Several agents, including domperidone and prucalopride, received recommendations against first-line use. How will that influence discussions with patients who ask about these therapies?
Dr. Staller: Two points I share with patients: evidence and access/safety. For domperidone, the data quality is mixed, and US access is through an FDA IND mechanism; you’re committing patients to EKG monitoring and a non-trivial administrative lift. For prucalopride, the gastroparesis-specific evidence isn’t strong enough yet to justify first-line use. So, our stance is not “never,” it’s just “not first.” If someone fails or cannot tolerate initial therapy, we can revisit these options through shared decision-making, setting expectations about benefit, monitoring, and off-label use. The guideline language helps clinicians have a transparent, evidence-based conversation at the first visit.
The guidelines suggest reserving procedures like G-POEM and gastric electrical stimulation for refractory cases. In your practice, how do you decide when a patient is “refractory” to medical therapy?
Dr. Staller: I define “refractory” with three anchors.
1. Adequate trials of foundational care: dietary optimization and glycemic control; an antiemetic; and at least one prokinetic at appropriate dose/duration (with intolerance documented if stopped early).
2. Persistent, function-limiting symptoms: ongoing nausea/vomiting, weight loss, dehydration, ER visits/hospitalizations, or malnutrition despite the above—ideally tracked with a validated instrument (e.g., GCSI) plus nutritional metrics.
3. Objective correlation: delayed emptying on a standardized 4-hour solid-meal study that aligns with the clinical picture (and medications that slow emptying addressed).
At that point, referral to a center with procedural expertise for G-POEM or consideration of gastric electrical stimulation becomes appropriate, with multidisciplinary evaluation (GI, nutrition, psychology, and, when needed, surgery).
What role do you see dietary modification and glycemic control playing alongside pharmacologic therapy in light of these recommendations?
Dr. Staller: They’re the bedrock. A small-particle, lower-fat, calorie-dense diet—often leaning on nutrient-rich liquids—can meaningfully reduce symptom burden. Partnering with dietitians early pays dividends. For diabetes, tighter glycemic control can improve gastric emptying and symptoms; I explicitly review medications that can slow emptying (e.g., opioids; consider timing/necessity of GLP-1 receptor agonists) and encourage continuous glucose monitor-informed adjustments. Pharmacotherapy sits on top of those pillars; without them, medications will likely underperform.
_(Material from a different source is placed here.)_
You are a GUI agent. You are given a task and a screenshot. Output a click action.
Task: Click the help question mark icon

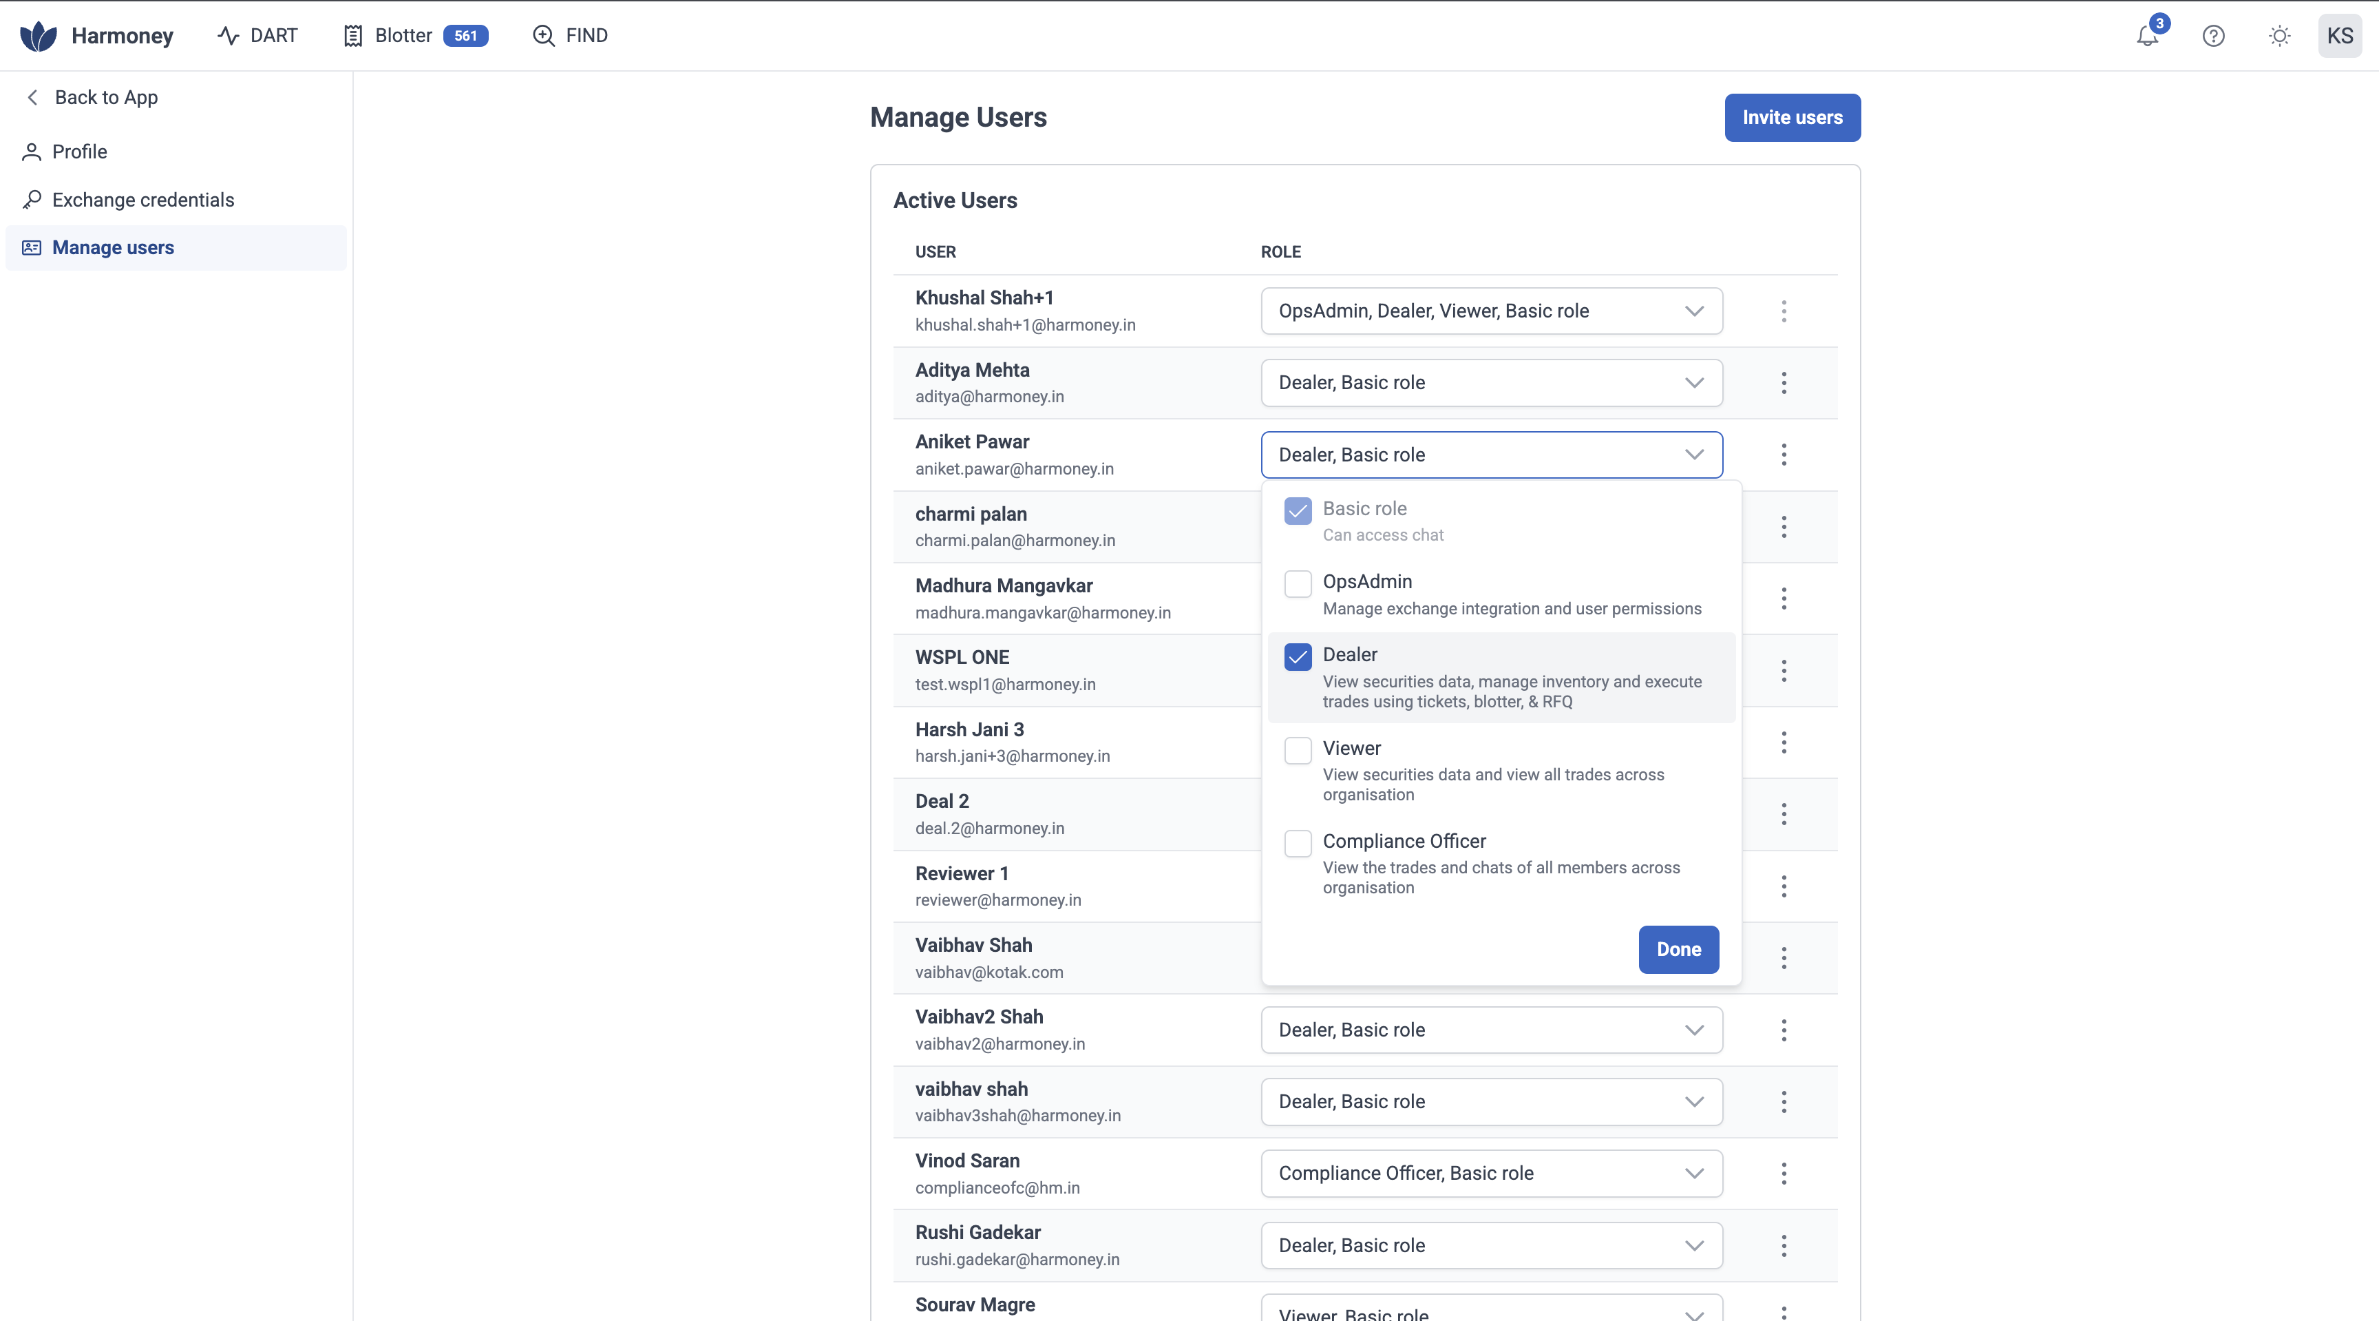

The guideline notes “considerable unmet need” in gastroparesis treatment. Where do you think future therapies or research are most urgently needed?
Dr. Staller: I see three major areas.
1. Truly durable prokinetics: agents that improve emptying and symptoms over months, with better safety than legacy options (e.g., next-gen motilin/ghrelin agonists, better-studied 5-HT4 strategies).
2. Endotyping and biomarkers: we need to stop treating all gastroparesis as one disease. Clinical, physiologic, and microbiome/omic signatures that predict who benefits from which therapy (drug vs G-POEM vs GES) would transform care.
3. Patient-centered trials: larger, longer RCTs that prioritize validated symptom and quality-of-life outcomes, include nutritional endpoints, and reflect real-world medication confounders.
Our guideline intentionally highlights these gaps to hopefully catalyze better trials and smarter referral pathways.
Dr. Staller is with the Division of Gastroenterology, Massachusetts General Hospital and Harvard Medical School, Boston.